Trio face 247 car crime charges

THREE men have faced court over nearly 250 charges relating to car theft and burglary in the Ipswich area.

A dedicated police investigation, codenamed Operation Vertical, started in the wake of a crime wave in the streets of Goodna, Springfield and Redbank Plains in February.

Police allege that over several months, John James Appleton, 19, of Goodna, Dayle William Sneddon, 21, of Goodna and Joel Dennis Brown, 24, of Ellen Grove, broke into 106 vehicles, unlawfully using 23 of them.

Between them, the three men also faced 109 stealing charges, six burglary charges, two fraud charges and one count of receiving stolen goods.

Detective Inspector Mick Niland said the offences had been committed over an area covering the Gold Coast right up to Brisbane’s northern suburbs.

“Police responded to a sharp rise in unlawful entry offences, particularly in Goodna, Redbank Plains and Springfield,” Insp Niland said.

“These are the three major arrests to come from that operation, along with several other people.”

Police will allege they used forensic evidence to link the three men to the crimes.

Detective Senior Sergeant Mick Trezise said extra resources had been put into the affected suburbs to catch those responsible.

“This was effectively a crime spree,” Snr Sgt Trezise said.

“Two detectives from Goodna were able to link these offences together in what was a complex investigation.”
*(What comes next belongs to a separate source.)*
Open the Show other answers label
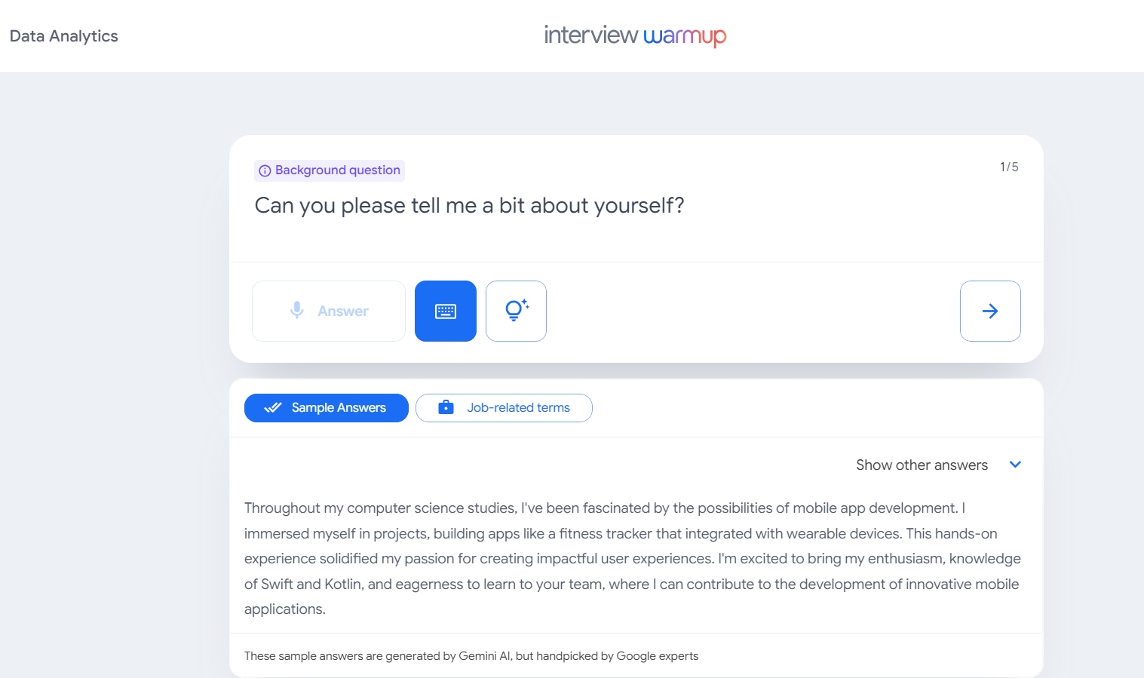The height and width of the screenshot is (678, 1144). tap(921, 465)
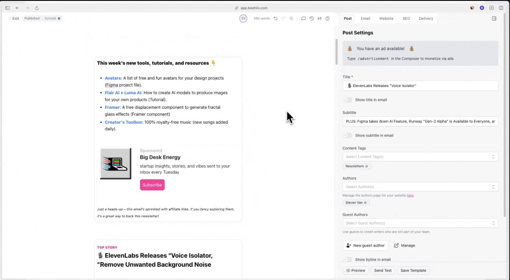Open the comments speech bubble icon
This screenshot has width=510, height=280.
coord(304,18)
Of the three accused, Appleton faces the most charges, with 65 counts of unlawful entry of a motor vehicle against his name, in addition to 66 stealing charges.

Sneddon faces a total of 84 charges, including 38 of unlawful entry of a motor vehicle.

Brown faces 11 charges, including one count of burglary and six stealing.

Appleton faced Ipswich Magistrates Court yesterday and was remanded in custody to appear again on September 8.

Sneddon also appeared yesterday and was bailed to appear on September 12.

Brown faced court last week and was remanded in custody to appear on September 7.

Police have urged members of the public to report crimes.

“It’s just timely that we send the message out that if people have any information that can assist police, they should contact Crime Stoppers or their local police station,” Insp Niland said.

“If they are timely with their information it can result in offenders being caught.”